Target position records
::::::::::
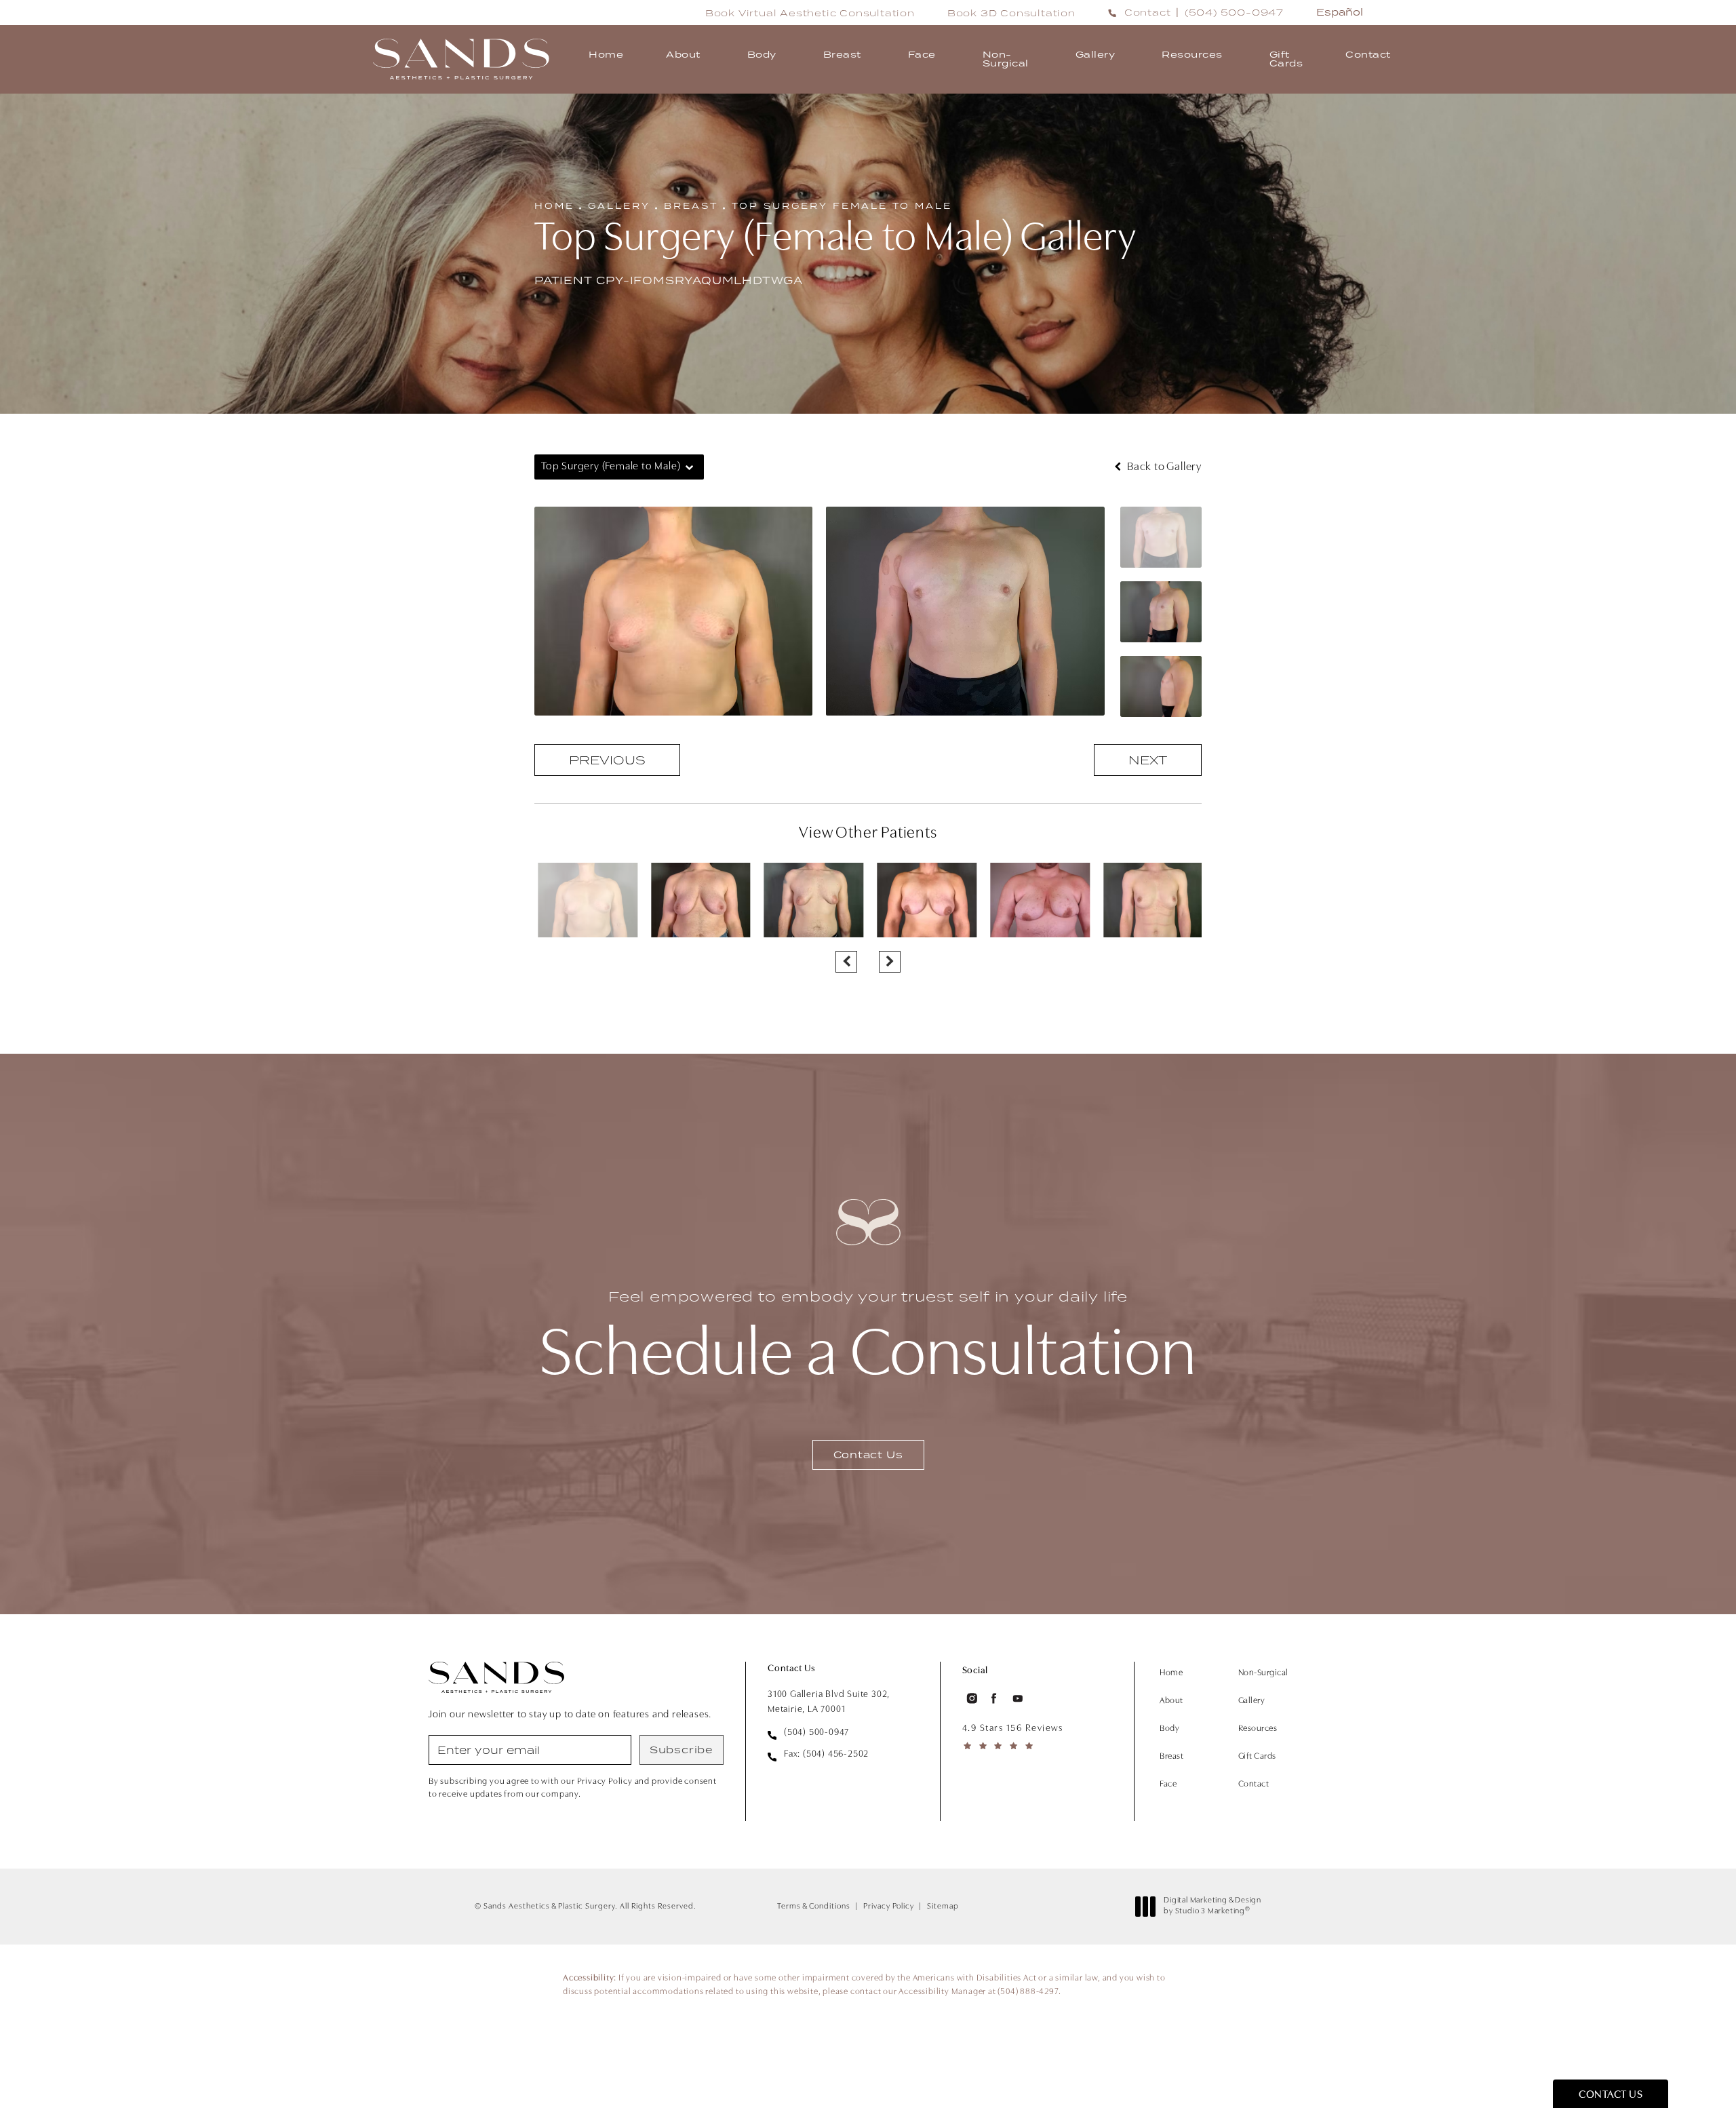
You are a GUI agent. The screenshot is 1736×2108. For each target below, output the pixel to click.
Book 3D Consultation (1011, 12)
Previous (607, 760)
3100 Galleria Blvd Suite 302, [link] (829, 1702)
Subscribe (681, 1749)
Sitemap (943, 1906)
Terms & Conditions (813, 1906)
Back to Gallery (1163, 467)
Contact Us (868, 1454)
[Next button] (890, 962)
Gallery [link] (1096, 54)
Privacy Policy (888, 1906)
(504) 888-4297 (1028, 1991)
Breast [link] (842, 54)
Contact (1147, 12)
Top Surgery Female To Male (842, 206)
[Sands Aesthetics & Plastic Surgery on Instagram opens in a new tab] (971, 1698)
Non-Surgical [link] (1006, 58)
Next (1147, 760)
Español (1339, 12)
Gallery (619, 206)
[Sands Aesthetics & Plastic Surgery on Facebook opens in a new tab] (994, 1698)
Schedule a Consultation (867, 1339)
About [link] (683, 54)
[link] (1234, 12)
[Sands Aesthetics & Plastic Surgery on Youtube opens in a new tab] (1017, 1698)
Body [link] (761, 54)
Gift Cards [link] (1286, 58)
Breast (691, 206)
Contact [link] (1368, 54)
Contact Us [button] (1610, 2095)
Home (554, 206)
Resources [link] (1192, 54)
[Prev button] (846, 962)
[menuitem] (606, 59)
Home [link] (606, 54)
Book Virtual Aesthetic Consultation (810, 12)
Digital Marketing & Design (1212, 1906)
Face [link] (922, 54)
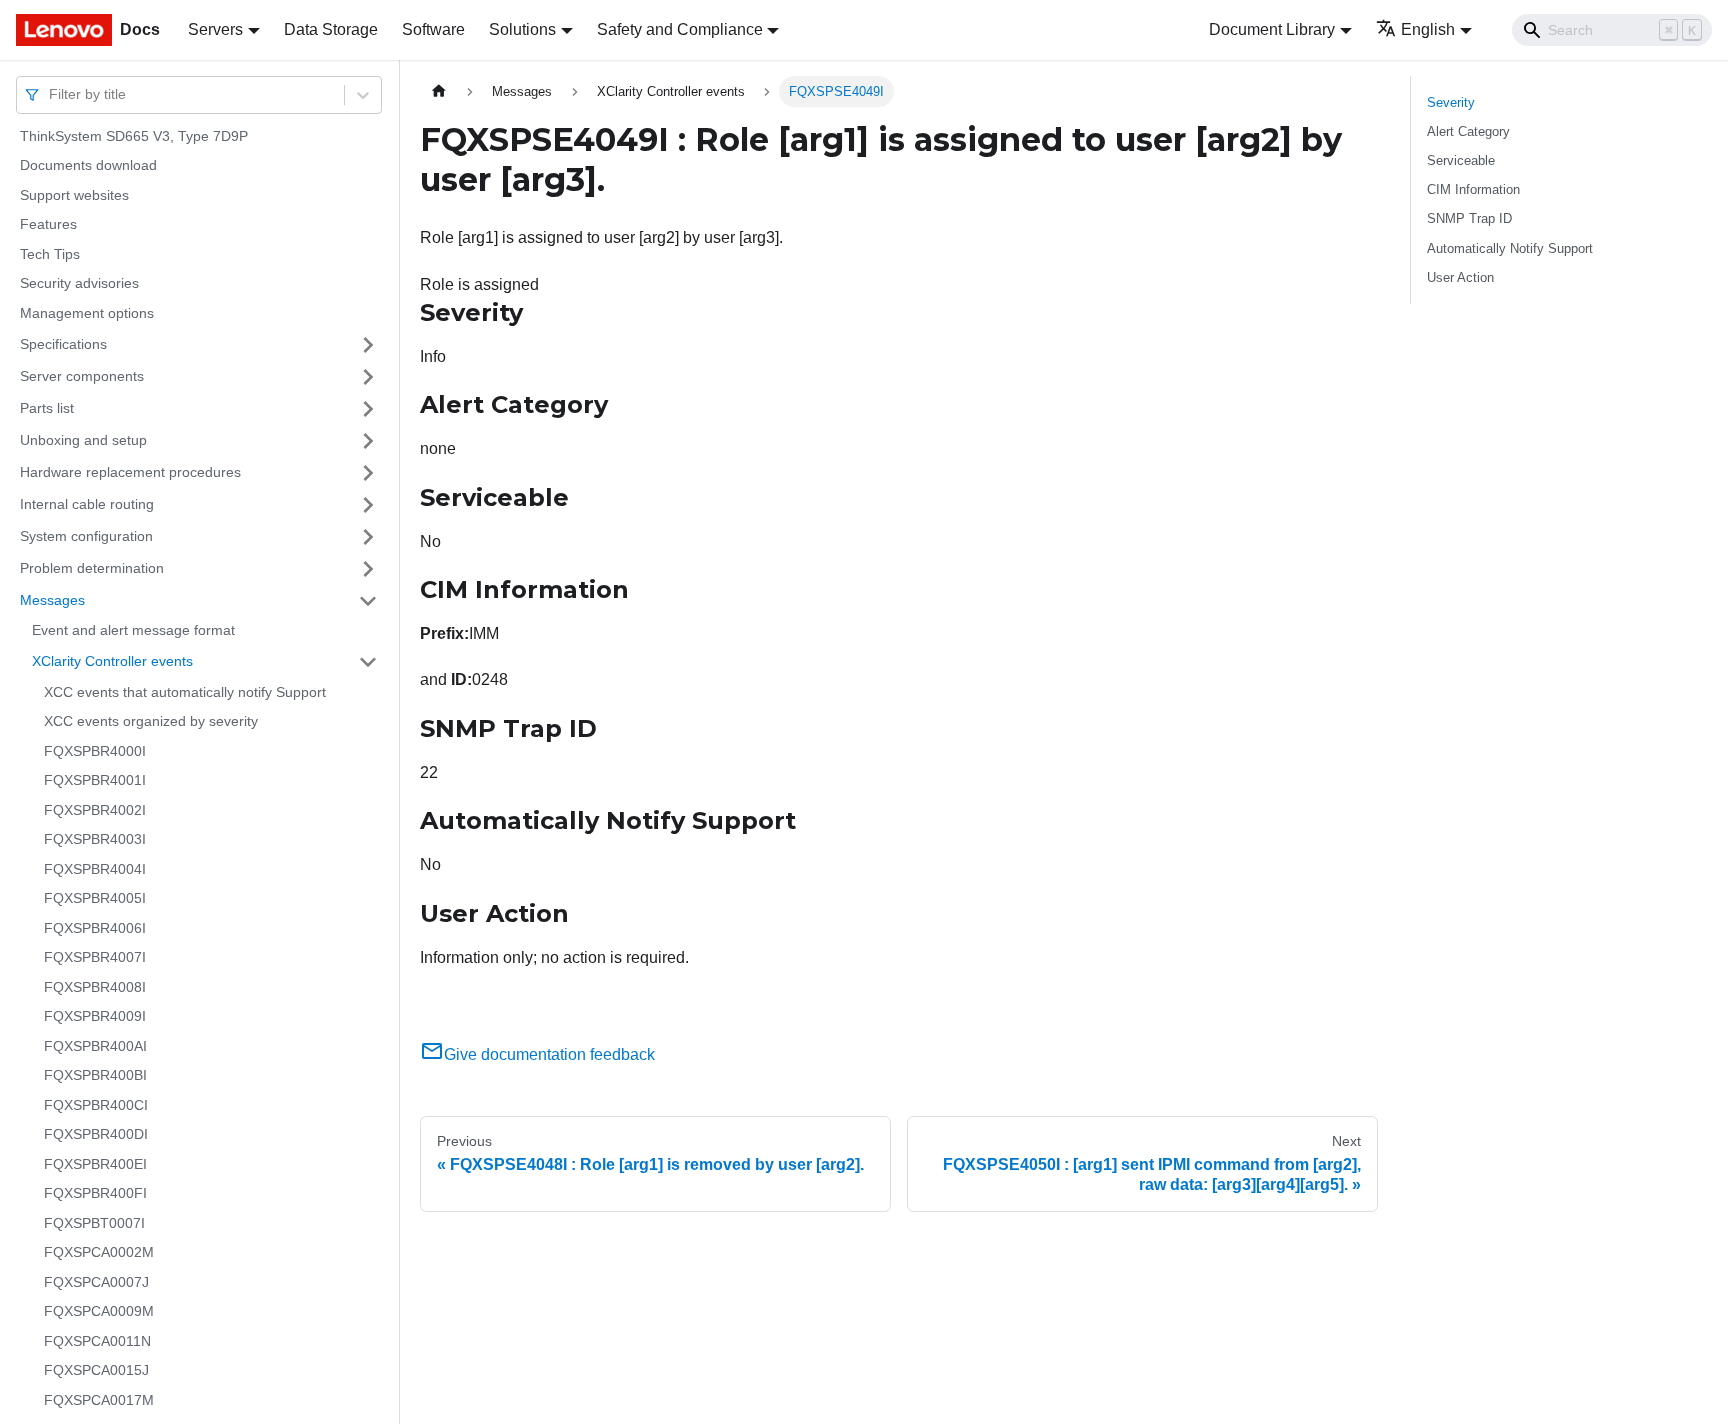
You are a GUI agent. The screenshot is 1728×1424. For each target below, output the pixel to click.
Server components (82, 376)
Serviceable (1461, 160)
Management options (87, 313)
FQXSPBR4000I (95, 751)
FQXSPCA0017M (99, 1400)
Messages (52, 600)
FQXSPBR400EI (95, 1164)
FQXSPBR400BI (95, 1076)
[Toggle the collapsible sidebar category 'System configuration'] (368, 537)
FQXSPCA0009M (99, 1312)
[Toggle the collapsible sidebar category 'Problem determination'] (368, 569)
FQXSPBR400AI (95, 1046)
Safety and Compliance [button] (680, 29)
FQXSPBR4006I (95, 928)
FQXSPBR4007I (95, 958)
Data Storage (331, 29)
::::::::::
Problem to work on
Copy out the records above, from the line with "Non-Surgical [link] (1006, 58)" through the end, including both of those lines. Leave out the pictures.

Written solution
Non-Surgical [link] (1006, 58)
Next (1147, 760)
Español (1339, 12)
Gallery (619, 206)
[Sands Aesthetics & Plastic Surgery on Facebook opens in a new tab] (994, 1698)
Schedule a Consultation (867, 1339)
About [link] (683, 54)
[link] (1234, 12)
[Sands Aesthetics & Plastic Surgery on Youtube opens in a new tab] (1017, 1698)
Body [link] (761, 54)
Gift Cards [link] (1286, 58)
Breast (691, 206)
Contact [link] (1368, 54)
Contact Us [button] (1610, 2095)
Home (554, 206)
Resources [link] (1192, 54)
[Prev button] (846, 962)
[menuitem] (606, 59)
Home [link] (606, 54)
Book Virtual Aesthetic Consultation (810, 12)
Digital Marketing & Design (1212, 1906)
Face [link] (922, 54)
You are a GUI agent. The screenshot is 1728×1424. For each target below, output the pixel to click.
Server components (82, 376)
Serviceable (1461, 160)
Management options (87, 313)
FQXSPBR4000I (95, 751)
FQXSPCA0017M (99, 1400)
Messages (52, 600)
FQXSPBR400EI (95, 1164)
FQXSPBR400BI (95, 1076)
[Toggle the collapsible sidebar category 'System configuration'] (368, 537)
FQXSPCA0009M (99, 1312)
[Toggle the collapsible sidebar category 'Problem determination'] (368, 569)
FQXSPBR400AI (95, 1046)
Safety and Compliance [button] (680, 29)
FQXSPBR4006I (95, 928)
FQXSPBR4007I (95, 958)
Data Storage (331, 29)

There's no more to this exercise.